Closed-loop training & comparison tools#
These scripts close the loop between Colab-trained TFLite object-detection models and on-device measurement on a real Android phone, so we can objectively compare model A vs. model B by running them against the same video on the same hardware.
collab/Model Training.ipynb (edit cells, retrain in Colab)
│ trained .tflite via Drive sync
▼
collab/output/<run-id>/*.tflite
│ tools/sync_models.py
▼
sample/composeApp/.../assets/<run-id>__<model>.tflite
│ ./gradlew :sample:composeApp:assembleDebug
│ adb install -r
▼
Phone (Experiment Mode)
│ JSON log per detection
▼
/sdcard/Android/data/com.nate.posedetection.androidApp/files/experiment_logs/
│ tools/run_experiment.sh (manual orchestration)
│ adb pull
▼
experiments/<run-id>/{log.json, manifest.json}
│ tools/compare_logs.py
▼
report.html + summary.csv
The package id is com.nate.posedetection.androidApp (note the .androidApp
suffix — the Kotlin namespace is com.nate.posedetection without it).

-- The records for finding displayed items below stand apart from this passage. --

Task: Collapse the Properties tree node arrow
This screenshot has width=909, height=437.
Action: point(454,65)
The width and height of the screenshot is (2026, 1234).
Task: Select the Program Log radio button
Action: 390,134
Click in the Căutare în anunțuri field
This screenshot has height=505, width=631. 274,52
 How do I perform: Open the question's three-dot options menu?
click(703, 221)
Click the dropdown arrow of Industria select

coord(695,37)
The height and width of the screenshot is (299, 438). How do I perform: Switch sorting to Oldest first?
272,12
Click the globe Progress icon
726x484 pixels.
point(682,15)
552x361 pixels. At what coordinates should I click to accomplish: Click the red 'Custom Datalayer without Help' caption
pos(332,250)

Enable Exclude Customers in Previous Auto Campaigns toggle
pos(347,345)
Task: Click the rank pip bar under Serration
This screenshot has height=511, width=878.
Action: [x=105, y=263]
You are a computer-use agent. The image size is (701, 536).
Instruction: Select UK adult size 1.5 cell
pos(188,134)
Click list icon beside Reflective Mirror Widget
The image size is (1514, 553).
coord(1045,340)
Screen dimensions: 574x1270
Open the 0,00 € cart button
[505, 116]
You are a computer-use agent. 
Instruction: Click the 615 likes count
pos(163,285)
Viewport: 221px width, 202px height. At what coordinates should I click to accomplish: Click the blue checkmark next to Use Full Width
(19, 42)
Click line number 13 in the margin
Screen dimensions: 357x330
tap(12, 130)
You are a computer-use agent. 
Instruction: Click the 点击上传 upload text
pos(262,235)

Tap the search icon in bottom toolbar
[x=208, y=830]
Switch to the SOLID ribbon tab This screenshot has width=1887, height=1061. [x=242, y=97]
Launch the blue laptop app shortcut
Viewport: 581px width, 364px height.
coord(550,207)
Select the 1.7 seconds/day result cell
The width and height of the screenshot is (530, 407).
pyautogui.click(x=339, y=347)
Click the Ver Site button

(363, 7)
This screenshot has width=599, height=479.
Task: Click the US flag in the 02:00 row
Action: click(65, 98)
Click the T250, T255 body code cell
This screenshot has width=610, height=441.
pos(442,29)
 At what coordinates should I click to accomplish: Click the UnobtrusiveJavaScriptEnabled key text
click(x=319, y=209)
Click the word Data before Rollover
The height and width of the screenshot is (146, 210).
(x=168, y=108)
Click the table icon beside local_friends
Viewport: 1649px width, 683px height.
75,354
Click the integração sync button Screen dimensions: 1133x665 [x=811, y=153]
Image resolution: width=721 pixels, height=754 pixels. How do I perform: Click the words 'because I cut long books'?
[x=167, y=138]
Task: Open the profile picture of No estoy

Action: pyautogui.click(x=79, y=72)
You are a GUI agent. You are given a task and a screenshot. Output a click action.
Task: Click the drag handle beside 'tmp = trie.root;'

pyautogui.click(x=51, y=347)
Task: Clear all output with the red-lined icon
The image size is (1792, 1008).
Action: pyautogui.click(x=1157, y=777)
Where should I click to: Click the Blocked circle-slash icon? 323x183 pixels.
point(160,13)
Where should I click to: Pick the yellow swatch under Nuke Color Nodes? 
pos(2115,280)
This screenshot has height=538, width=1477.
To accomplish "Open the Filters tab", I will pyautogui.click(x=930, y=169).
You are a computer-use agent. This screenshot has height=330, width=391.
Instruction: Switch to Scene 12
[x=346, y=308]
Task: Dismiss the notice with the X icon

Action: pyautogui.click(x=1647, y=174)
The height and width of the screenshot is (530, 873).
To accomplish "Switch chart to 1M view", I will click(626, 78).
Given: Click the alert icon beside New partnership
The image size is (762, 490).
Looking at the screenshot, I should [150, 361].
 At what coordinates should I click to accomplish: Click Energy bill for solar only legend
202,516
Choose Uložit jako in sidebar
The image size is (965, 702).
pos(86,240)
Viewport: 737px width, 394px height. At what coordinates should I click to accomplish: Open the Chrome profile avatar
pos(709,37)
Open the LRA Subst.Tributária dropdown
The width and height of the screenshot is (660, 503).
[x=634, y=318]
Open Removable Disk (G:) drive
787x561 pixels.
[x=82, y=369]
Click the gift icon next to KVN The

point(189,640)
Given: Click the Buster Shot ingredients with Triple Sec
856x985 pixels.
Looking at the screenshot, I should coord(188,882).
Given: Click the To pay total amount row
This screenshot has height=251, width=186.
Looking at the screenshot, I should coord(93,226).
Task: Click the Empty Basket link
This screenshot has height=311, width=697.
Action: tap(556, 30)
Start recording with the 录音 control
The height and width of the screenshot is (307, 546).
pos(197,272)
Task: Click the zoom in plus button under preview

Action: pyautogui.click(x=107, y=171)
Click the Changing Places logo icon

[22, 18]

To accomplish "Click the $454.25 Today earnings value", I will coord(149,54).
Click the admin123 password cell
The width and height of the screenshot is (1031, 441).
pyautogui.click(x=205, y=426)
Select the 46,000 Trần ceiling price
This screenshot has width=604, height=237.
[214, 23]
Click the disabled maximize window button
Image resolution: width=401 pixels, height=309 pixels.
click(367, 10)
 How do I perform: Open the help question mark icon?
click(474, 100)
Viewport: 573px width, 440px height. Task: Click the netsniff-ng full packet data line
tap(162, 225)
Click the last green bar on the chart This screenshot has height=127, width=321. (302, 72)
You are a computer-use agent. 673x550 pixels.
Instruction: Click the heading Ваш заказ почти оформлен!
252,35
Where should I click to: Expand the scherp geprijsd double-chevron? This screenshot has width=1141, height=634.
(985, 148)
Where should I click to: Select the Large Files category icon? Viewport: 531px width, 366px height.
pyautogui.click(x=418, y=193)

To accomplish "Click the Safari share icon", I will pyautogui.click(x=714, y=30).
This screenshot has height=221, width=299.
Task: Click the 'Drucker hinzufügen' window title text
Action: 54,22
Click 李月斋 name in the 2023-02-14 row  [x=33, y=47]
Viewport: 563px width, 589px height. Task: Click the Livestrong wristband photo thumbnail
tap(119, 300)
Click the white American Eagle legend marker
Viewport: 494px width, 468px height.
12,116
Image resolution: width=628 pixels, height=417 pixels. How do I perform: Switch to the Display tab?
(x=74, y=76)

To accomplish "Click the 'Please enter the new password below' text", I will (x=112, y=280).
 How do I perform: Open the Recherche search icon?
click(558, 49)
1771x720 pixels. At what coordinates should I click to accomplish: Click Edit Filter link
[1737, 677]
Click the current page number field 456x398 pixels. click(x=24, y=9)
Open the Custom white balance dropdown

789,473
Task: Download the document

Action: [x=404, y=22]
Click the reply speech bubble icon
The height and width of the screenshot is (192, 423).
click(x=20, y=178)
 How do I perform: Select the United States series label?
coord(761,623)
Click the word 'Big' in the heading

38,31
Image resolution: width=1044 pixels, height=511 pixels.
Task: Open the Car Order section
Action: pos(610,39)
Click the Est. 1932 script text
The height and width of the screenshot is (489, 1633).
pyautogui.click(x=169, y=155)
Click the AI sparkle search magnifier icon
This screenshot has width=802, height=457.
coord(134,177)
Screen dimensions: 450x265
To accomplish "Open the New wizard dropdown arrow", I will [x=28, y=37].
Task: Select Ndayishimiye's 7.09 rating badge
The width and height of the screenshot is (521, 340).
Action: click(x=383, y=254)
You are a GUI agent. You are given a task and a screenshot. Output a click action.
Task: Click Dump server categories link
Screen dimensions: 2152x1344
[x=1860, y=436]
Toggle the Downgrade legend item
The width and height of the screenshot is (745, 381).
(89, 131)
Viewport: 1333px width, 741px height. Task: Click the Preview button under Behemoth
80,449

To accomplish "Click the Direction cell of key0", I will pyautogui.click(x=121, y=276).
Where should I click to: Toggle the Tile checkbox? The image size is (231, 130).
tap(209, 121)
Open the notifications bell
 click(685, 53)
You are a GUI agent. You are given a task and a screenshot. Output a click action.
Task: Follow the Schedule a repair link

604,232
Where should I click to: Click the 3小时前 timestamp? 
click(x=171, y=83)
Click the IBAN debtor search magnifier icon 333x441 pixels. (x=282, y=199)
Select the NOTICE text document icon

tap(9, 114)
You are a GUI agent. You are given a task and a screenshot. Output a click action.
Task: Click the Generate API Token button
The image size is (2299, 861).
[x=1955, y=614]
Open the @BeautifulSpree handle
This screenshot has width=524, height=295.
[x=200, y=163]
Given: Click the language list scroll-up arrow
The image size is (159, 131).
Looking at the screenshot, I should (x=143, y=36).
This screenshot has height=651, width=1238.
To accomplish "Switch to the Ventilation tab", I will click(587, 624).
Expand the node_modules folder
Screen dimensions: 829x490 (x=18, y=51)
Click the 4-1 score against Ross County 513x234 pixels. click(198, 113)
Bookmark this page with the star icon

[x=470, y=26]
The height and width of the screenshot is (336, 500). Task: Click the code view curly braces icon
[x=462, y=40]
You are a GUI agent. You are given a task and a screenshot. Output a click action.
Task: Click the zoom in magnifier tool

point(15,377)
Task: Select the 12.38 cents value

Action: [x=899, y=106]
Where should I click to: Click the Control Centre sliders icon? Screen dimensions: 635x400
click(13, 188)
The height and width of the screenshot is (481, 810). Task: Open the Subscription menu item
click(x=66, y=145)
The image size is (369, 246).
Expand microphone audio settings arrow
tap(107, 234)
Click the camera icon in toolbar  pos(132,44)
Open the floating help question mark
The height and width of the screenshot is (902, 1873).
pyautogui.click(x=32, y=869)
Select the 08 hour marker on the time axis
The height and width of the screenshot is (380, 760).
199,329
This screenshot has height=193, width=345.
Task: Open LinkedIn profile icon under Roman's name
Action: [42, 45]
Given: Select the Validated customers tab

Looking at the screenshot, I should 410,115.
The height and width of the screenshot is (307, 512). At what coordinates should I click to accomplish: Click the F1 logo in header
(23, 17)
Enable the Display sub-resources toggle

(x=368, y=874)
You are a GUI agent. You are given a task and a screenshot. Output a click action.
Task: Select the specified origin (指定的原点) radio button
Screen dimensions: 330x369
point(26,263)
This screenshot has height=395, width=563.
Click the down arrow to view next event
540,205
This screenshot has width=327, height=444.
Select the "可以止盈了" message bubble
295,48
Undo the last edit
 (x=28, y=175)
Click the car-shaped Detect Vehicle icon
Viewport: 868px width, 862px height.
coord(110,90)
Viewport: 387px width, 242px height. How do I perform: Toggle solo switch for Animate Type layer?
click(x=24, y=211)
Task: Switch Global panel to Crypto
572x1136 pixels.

Every
adb command targets the suffixed name.
Prerequisites#
- macOS with QuickTime Player (preinstalled).
- adb at
/Users/virtualintern/Library/Android/sdk/platform-tools/adb. - Phone with USB debugging on, paired with this Mac, camera permission
pre-granted to the sample app. Verify with
adb devices. - Python 3 for the orchestration scripts.
compare_logs.pyoptionally uses matplotlib for embedded timeline charts — install withuv pip install matplotlibif you want them; the report still renders without.
tools/sync_models.py#
Copies trained .tflite files from collab/output/<run-id>/ into the
sample app's Android assets dir. Synced files are renamed
<run-id>__<model-base>.tflite (double underscore deliberate — the picker
in DiscoverModels.android.kt replaces single underscores with spaces, so
the double underscore renders as a clear visual break in the dropdown).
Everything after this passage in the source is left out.